EXERCISE INSTRUCTIONS:
Give back exactly the lines of the data below, starting with the line that has "Click the 2 at top of stack box" and going on through the line that has "Given: Toggle italic formatting".
Segment Start: INPUT RECORDS
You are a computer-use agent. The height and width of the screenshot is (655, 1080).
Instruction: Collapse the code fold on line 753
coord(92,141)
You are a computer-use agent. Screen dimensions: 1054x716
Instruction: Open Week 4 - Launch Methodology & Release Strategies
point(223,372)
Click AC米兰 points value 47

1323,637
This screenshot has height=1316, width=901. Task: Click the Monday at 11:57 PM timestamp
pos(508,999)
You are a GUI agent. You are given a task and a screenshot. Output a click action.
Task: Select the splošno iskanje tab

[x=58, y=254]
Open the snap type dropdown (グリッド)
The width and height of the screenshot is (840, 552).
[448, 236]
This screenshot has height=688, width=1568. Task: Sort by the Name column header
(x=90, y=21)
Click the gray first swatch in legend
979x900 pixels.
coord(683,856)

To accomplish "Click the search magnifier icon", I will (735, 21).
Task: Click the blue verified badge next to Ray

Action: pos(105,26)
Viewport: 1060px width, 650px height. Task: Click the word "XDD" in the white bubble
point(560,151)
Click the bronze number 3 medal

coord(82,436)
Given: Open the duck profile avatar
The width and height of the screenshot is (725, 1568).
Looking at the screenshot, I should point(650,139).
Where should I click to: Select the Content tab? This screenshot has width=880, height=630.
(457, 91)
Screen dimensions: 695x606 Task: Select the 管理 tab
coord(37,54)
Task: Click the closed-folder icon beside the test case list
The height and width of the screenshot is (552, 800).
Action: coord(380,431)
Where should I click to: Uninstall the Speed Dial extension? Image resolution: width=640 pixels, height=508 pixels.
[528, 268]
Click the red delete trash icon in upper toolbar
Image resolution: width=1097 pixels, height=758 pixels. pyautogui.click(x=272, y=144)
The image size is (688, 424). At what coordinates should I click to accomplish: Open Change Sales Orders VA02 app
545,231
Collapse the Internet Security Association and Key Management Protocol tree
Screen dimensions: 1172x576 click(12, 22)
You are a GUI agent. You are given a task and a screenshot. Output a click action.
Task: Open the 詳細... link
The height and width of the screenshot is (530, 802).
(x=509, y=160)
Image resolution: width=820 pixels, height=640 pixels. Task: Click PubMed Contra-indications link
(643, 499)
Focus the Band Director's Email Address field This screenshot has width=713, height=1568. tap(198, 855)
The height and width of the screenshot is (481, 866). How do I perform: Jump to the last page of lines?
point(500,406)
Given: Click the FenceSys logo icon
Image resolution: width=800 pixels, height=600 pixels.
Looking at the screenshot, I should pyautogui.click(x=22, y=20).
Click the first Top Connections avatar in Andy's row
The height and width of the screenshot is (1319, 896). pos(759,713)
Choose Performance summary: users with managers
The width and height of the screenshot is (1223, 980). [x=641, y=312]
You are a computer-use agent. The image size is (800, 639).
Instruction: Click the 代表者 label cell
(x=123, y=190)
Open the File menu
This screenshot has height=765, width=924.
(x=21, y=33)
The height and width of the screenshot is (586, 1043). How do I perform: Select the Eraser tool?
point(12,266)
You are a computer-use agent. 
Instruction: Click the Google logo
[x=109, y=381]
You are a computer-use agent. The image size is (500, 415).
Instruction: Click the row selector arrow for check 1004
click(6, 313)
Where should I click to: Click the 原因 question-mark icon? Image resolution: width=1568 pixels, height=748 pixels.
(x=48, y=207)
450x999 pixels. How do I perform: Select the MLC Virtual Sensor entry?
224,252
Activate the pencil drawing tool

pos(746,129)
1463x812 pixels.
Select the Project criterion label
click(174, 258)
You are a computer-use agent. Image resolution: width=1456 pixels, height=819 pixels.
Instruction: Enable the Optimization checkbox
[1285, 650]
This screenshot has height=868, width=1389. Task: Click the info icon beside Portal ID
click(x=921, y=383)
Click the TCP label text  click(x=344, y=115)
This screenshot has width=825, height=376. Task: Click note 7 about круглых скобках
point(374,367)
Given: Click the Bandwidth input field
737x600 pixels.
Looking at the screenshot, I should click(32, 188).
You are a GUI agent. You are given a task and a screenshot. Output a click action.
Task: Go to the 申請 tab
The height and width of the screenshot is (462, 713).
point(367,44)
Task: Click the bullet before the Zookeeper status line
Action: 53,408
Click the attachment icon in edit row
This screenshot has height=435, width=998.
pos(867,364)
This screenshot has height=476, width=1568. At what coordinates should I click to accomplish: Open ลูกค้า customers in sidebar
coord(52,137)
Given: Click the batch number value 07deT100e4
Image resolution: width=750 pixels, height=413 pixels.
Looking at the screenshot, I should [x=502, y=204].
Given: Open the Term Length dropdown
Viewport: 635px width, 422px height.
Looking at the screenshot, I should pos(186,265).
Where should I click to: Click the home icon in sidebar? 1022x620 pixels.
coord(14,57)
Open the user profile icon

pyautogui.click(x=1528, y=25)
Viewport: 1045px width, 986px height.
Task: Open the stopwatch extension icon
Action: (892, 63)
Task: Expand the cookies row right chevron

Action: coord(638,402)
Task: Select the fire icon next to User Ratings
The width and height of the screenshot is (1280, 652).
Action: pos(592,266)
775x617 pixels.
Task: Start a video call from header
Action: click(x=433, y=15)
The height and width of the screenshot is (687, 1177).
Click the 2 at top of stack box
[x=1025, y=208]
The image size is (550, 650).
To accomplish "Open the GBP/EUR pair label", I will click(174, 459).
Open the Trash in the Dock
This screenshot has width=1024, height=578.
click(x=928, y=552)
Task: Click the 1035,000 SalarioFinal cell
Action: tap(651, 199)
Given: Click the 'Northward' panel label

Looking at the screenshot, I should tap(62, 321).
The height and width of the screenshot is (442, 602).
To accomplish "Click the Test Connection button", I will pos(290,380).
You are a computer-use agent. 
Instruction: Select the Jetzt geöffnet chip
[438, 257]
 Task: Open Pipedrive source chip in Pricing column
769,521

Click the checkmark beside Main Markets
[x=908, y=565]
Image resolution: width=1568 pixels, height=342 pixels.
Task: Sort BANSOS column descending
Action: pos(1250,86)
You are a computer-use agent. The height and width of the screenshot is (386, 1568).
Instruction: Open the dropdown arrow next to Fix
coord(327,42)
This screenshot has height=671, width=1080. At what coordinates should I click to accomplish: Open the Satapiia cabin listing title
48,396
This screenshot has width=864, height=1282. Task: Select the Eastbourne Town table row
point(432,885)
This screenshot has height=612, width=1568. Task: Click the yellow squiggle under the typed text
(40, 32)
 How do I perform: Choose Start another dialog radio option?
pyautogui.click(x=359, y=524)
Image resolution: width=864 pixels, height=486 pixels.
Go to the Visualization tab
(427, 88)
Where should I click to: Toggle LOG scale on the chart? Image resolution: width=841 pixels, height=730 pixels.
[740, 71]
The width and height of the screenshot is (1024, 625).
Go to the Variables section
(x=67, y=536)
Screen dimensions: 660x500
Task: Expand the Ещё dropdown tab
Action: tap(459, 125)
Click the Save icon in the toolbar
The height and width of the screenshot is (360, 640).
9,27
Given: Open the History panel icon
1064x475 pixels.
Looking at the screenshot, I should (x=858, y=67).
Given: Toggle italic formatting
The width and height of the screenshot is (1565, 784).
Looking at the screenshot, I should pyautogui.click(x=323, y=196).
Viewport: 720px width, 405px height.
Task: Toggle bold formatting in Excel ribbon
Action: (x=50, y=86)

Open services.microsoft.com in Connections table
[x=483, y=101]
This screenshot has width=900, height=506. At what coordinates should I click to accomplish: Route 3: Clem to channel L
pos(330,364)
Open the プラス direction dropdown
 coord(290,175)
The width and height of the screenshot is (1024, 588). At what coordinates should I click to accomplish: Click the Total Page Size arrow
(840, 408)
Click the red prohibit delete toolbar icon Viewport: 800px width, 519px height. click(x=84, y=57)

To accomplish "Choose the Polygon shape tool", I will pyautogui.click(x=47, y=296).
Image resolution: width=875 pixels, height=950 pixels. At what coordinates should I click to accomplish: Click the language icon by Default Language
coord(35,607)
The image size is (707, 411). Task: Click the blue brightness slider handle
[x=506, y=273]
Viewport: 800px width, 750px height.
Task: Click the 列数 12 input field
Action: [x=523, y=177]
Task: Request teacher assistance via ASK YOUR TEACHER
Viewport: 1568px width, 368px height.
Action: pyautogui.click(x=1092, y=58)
Segment End: INPUT RECORDS
RESPONSE TO THIS EXERCISE:
Click the 2 at top of stack box
[x=1025, y=208]
The image size is (550, 650).
To accomplish "Open the GBP/EUR pair label", I will click(174, 459).
Open the Trash in the Dock
This screenshot has width=1024, height=578.
click(x=928, y=552)
Task: Click the 1035,000 SalarioFinal cell
Action: tap(651, 199)
Given: Click the 'Northward' panel label

Looking at the screenshot, I should tap(62, 321).
The height and width of the screenshot is (442, 602).
To accomplish "Click the Test Connection button", I will pos(290,380).
You are a computer-use agent. 
Instruction: Select the Jetzt geöffnet chip
[438, 257]
 Task: Open Pipedrive source chip in Pricing column
769,521

Click the checkmark beside Main Markets
[x=908, y=565]
Image resolution: width=1568 pixels, height=342 pixels.
Task: Sort BANSOS column descending
Action: pos(1250,86)
You are a computer-use agent. The height and width of the screenshot is (386, 1568).
Instruction: Open the dropdown arrow next to Fix
coord(327,42)
This screenshot has height=671, width=1080. At what coordinates should I click to accomplish: Open the Satapiia cabin listing title
48,396
This screenshot has width=864, height=1282. Task: Select the Eastbourne Town table row
point(432,885)
This screenshot has height=612, width=1568. Task: Click the yellow squiggle under the typed text
(40, 32)
 How do I perform: Choose Start another dialog radio option?
pyautogui.click(x=359, y=524)
Image resolution: width=864 pixels, height=486 pixels.
Go to the Visualization tab
(427, 88)
Where should I click to: Toggle LOG scale on the chart? Image resolution: width=841 pixels, height=730 pixels.
[740, 71]
The width and height of the screenshot is (1024, 625).
Go to the Variables section
(x=67, y=536)
Screen dimensions: 660x500
Task: Expand the Ещё dropdown tab
Action: tap(459, 125)
Click the Save icon in the toolbar
The height and width of the screenshot is (360, 640).
9,27
Given: Open the History panel icon
1064x475 pixels.
Looking at the screenshot, I should (x=858, y=67).
Given: Toggle italic formatting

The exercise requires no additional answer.